Humboldt-fellow Dr. Preeti Bhauriyal: Designing conductive MOFs for long life Lithium-Sulfur batteries
Humboldt-fellow Dr. Preeti Bhauriyal from India works at the group of Theoretical Chemistry at TU Dresden in order to research metal and covalent organic frameworks (MOFs and COFs) for various applications. Her overall aim is to design conductive metal organic frameworks based cathode hosts for efficient, long-life Lithium-Sulfur batteries (Li–S batteries) as promising energy-storage systems of the future.
Powerful, rechargeable, green batteries play a key role in the energy transition, for example as stationary intermediate energy storage units from renewable energy sources or in electric cars to displace fossil fuels. One of the promising candidates is called lithium-sulfur battery. However, there are a few technical challenges, e.g. the low conductivity of sulphur, its massive volume change upon discharging and finding a suitable cathode, that are impeding the broad commercialization of Li-S batteries.
Dr. Preeti Bhauriyal was involved in the computational modelling on clean energy materials for batteries, fuel cells and photocatalysis during her Ph.D. at the Indian Institute of Technology (IIT) Indore, India. In August this year, she started an Alexander von Humboldt-fellowship at the Chair of Theoretical Chemistry of Technische Universität Dresden headed by Prof. Thomas Heine. Her project “Conductive Metal Organic Frameworks (MOFs) Based Cathode Hosts for Lithium-Sulfur Batteries” focuses on the design of electrically conductive MOFs using precisely predictive calculations and evaluate their suitability as cathode hosts in Li-S batteries.
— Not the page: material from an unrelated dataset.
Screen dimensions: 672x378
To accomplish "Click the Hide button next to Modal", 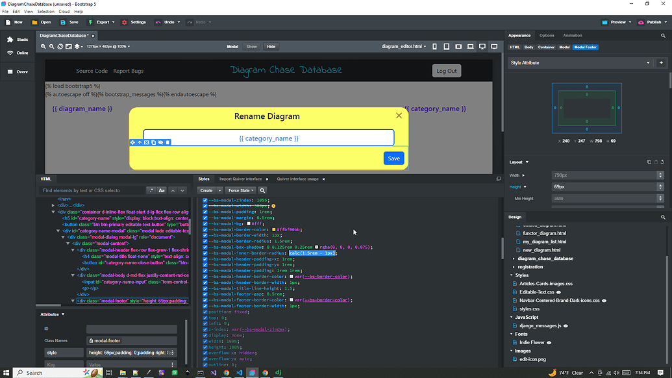I will pyautogui.click(x=271, y=46).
In working with Thomas Heine, Dr. Bhauriyal is optimistic in succeeding to design an ideal cathode host to improve the Coulombic efficiency, rate capability and lifespan of Lithium-Sulfur batteries: “Prof. Thomas Heine is an internationally recognized scientist in the field of computational nanotechnology, with significant contributions in physics, chemistry and materials sciences. The research expertise of Prof. Heine, which involves computational method development, designing and application of framework materials such as MOFs and COFs, two-dimensional materials and topological materials, is highly relevant to my proposed work. In his group, I have the opportunity to learn new computational techniques, methods development, and modelling of MOFs as well as I have opportunities to form collaboration networks involving leading local scientists within TU Dresden and the Dresden scientific landscape. The choice of TU Dresden was also supported by the high-performance computational resources provided by Center for Information Services and High Performance Computing (ZIH).”